Data provided
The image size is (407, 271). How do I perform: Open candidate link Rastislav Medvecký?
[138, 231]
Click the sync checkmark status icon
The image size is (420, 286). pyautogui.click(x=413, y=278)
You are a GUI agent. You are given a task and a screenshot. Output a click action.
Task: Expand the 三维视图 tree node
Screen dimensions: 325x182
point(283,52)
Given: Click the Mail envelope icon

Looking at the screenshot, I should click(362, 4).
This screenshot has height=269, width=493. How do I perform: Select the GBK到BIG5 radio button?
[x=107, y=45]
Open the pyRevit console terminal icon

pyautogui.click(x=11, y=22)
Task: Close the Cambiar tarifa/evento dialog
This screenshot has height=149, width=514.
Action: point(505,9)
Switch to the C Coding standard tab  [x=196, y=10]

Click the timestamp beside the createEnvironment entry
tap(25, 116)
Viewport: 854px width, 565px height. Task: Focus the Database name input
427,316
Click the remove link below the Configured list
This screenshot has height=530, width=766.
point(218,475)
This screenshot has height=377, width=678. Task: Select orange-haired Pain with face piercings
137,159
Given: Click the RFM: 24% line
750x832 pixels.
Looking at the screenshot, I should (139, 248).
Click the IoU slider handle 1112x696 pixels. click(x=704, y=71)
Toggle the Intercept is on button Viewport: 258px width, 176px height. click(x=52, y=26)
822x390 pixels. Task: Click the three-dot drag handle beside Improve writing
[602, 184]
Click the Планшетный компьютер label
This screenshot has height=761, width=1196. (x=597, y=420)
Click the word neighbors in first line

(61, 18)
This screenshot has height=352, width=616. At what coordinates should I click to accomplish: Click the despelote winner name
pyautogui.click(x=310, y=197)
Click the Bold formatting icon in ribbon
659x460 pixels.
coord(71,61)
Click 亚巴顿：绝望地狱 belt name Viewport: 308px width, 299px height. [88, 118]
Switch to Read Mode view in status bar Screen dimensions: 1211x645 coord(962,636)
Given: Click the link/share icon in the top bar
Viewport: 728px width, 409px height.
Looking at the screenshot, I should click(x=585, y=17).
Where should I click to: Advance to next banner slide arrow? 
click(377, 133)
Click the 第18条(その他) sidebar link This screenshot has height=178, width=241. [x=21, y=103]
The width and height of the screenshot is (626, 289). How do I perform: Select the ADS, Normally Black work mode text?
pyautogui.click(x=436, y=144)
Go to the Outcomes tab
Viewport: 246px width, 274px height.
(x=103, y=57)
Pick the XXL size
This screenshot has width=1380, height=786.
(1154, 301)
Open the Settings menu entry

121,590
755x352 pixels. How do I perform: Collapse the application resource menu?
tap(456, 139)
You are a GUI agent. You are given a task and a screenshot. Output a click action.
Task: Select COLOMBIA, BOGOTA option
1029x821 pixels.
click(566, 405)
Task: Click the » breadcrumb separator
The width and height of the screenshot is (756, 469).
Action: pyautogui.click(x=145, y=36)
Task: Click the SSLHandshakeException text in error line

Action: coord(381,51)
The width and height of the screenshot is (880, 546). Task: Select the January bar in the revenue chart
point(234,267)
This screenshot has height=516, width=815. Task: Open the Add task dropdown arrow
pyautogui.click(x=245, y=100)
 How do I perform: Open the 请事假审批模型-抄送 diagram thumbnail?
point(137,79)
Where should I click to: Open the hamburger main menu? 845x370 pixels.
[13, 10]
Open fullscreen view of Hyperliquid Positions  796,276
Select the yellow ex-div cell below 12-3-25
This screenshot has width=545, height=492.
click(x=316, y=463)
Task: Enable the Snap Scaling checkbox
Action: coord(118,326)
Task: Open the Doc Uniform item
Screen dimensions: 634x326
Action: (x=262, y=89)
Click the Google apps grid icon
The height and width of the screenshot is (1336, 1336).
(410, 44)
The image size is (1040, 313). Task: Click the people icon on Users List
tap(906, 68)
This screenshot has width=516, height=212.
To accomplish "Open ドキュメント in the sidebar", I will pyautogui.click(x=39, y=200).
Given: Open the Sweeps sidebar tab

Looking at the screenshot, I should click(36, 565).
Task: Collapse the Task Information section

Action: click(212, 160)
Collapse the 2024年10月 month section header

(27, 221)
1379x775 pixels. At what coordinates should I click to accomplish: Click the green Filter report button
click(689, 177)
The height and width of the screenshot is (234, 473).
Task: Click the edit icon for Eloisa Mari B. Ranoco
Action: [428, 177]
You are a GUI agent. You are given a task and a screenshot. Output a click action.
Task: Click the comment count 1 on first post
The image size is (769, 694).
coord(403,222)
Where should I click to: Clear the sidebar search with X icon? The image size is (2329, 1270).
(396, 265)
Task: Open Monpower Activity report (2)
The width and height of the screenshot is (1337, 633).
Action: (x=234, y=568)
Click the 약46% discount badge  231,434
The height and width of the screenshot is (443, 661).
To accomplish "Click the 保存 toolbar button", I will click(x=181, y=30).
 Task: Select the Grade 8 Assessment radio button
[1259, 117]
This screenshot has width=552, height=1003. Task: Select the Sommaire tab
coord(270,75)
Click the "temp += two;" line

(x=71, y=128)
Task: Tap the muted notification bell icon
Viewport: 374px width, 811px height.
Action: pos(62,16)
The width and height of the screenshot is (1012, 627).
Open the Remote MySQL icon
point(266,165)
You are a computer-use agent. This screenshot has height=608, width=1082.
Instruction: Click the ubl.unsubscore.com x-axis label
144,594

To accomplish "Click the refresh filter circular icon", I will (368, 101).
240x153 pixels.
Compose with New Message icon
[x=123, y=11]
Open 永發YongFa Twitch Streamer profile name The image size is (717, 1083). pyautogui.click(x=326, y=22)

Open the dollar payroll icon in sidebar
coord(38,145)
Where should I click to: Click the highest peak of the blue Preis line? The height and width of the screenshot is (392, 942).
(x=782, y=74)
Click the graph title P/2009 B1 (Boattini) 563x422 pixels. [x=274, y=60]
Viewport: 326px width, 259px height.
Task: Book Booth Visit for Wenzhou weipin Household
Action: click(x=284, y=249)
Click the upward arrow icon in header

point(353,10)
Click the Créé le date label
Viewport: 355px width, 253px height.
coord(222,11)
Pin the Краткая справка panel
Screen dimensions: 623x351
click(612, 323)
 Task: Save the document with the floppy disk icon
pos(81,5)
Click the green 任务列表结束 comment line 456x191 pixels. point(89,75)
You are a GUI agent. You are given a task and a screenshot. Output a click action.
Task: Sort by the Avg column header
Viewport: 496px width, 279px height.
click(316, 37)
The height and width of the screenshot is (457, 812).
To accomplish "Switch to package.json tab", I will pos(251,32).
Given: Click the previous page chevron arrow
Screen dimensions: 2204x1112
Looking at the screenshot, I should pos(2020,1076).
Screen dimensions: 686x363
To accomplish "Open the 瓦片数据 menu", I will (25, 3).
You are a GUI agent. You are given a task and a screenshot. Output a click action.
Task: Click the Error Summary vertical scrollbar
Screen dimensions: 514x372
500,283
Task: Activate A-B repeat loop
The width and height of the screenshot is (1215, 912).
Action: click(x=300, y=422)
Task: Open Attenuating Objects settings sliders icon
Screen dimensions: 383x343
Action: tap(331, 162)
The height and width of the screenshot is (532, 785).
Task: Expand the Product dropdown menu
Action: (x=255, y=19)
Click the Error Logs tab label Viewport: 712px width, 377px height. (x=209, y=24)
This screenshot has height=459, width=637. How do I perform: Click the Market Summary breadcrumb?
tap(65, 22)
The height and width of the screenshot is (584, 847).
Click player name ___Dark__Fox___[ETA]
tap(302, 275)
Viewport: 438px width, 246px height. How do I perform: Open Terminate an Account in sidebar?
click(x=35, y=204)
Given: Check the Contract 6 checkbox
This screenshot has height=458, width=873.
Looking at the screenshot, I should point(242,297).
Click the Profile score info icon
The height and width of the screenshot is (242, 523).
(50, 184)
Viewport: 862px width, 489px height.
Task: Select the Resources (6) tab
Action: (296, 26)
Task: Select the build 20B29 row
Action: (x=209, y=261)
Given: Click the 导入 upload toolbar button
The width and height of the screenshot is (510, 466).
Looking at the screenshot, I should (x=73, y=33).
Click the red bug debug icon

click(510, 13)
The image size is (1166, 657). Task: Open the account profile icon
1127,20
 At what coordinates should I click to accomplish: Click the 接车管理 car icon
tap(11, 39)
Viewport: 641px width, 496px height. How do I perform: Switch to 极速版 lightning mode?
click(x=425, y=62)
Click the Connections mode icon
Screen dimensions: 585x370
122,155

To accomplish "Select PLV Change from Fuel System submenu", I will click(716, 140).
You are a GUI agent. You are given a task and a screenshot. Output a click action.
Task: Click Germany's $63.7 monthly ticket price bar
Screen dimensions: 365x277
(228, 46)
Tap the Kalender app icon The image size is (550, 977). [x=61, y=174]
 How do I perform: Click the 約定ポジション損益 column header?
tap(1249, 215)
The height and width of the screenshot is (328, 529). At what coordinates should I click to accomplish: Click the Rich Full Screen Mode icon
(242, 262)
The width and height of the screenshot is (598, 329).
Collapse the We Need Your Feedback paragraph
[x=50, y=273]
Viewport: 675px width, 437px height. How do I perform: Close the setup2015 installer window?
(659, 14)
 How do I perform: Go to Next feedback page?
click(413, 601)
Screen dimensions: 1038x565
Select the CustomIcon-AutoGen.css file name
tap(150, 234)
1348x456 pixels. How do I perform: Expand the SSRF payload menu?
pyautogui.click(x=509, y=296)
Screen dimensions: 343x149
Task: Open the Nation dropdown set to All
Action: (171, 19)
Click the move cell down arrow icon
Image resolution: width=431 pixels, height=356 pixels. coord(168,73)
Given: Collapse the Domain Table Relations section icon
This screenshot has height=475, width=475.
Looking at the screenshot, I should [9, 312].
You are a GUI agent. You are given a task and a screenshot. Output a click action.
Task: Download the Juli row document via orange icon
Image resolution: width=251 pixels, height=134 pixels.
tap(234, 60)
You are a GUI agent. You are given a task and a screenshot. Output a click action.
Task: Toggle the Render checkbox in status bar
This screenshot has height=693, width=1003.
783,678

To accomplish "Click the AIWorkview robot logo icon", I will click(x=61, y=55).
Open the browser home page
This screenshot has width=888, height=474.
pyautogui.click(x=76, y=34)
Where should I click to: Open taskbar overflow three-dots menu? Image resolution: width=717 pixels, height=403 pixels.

The exercise
Arrange the data from the line containing "This screenshot has height=377, width=678." to the line containing "coord(71,61)", both included, as a Markdown table with columns Row and Line. Number the rows and leave out blank lines.

Correct answer
| Row | Line |
|---|---|
| 1 | This screenshot has height=377, width=678. Task: Select orange-haired Pain with face piercings |
| 2 | 137,159 |
| 3 | Given: Click the RFM: 24% line |
| 4 | 750x832 pixels. |
| 5 | Looking at the screenshot, I should (139, 248). |
| 6 | Click the IoU slider handle 1112x696 pixels. click(x=704, y=71) |
| 7 | Toggle the Intercept is on button Viewport: 258px width, 176px height. click(x=52, y=26) |
| 8 | 822x390 pixels. Task: Click the three-dot drag handle beside Improve writing |
| 9 | [602, 184] |
| 10 | Click the Планшетный компьютер label |
| 11 | This screenshot has height=761, width=1196. (x=597, y=420) |
| 12 | Click the word neighbors in first line |
| 13 | (61, 18) |
| 14 | This screenshot has height=352, width=616. At what coordinates should I click to accomplish: Click the despelote winner name |
| 15 | pyautogui.click(x=310, y=197) |
| 16 | Click the Bold formatting icon in ribbon |
| 17 | 659x460 pixels. |
| 18 | coord(71,61) |